У нас взяли солдат из рабочей нестроевой роты, но некоторые увильнули, их заменили рядовыми из строевых рот. Я был с ними. Ладно. Выходим. Ни одного выстрела! «Что это значит?» — спрашивают солдаты. Но вот из-под земли вылезает один бош, два боша, десять бошей, — серые черти! — машут нам руками и кричат: «Камрад! Мы эльзасцы!» — и все выходят из Международного хода. «Мы не будем стрелять, говорят, не бойтесь, друзья! Дайте нам только похоронить наших убитых товарищей!» И вот все мы начали работать, каждый на своей стороне, и даже разговорились с ними: ведь это эльзасцы. Они бранили войну и своих офицеров. Наш сержант знал, что с неприятелем нельзя вступать в беседу, и нам даже читали приказ, что с бошами можно говорить только винтовкой. Но сержант сказал, что подвернулся единственный случай укрепить проволочные заграждения, и раз боши дают нам работать во вред им же, надо этим воспользоваться… Вдруг какой-то бош говорит: «Нет ли среди вас кого-нибудь из занятых областей, кто бы хотел узнать о своей семье?»
Ну, брат, тут я не выдержал. Я не раздумывал, хорошо это или плохо, вышел вперед и сказал: «Я!» Бош стал меня расспрашивать. Я сказал, что моя жена — в Лансе, у родных, вместе с дочкой. Он спросил, где она живет. Я объяснил.
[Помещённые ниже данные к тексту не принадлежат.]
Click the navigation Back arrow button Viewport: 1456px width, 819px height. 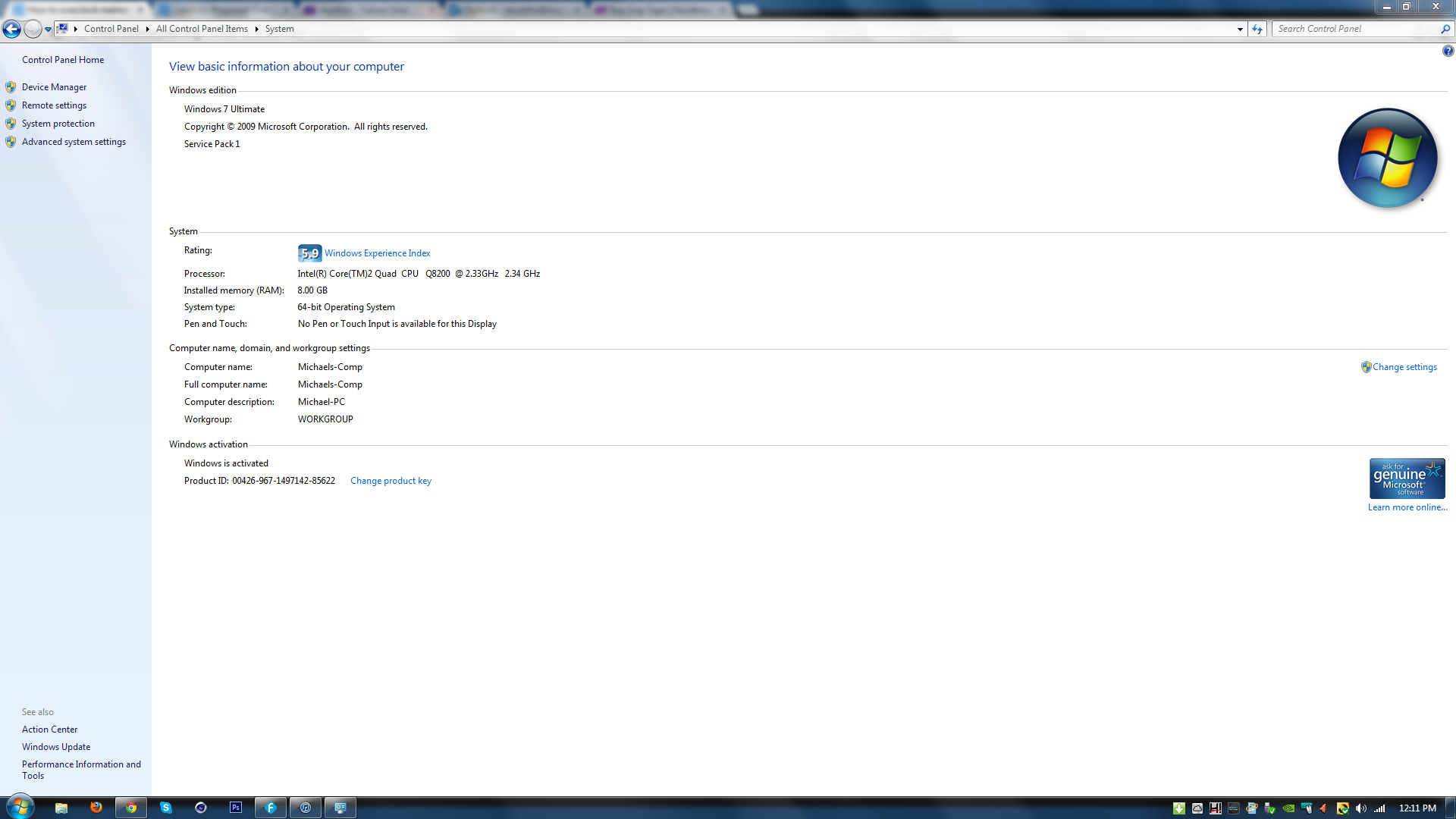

Он сказал, что хорошо знает, где это. «Вот что, говорит, я отнесу ей от тебя письмо и даже ответ тебе принесу». Вдруг этот бош как хлопнет себя по лбу и подходит ко мне: «Да вот что, брат, еще лучше: если сделаешь, что я тебе скажу, ты увидишь жену, и ребенка, и всех, вот как я сейчас вижу тебя!» Для этого надо только пойти с ним в такой-то час, надеть немецкую шинель и бескозырку (он мне их достанет). Он примет меня в их рабочую команду, которую посылают за углем в Ланс; мы дойдем до дома, где живет моя жена. Я смогу ее увидеть, если только не буду показываться; за своих людей он ручается, но в доме, где живет моя жена, стоят немецкие унтеры; вот за них он не отвечает… Что ж, я согласился.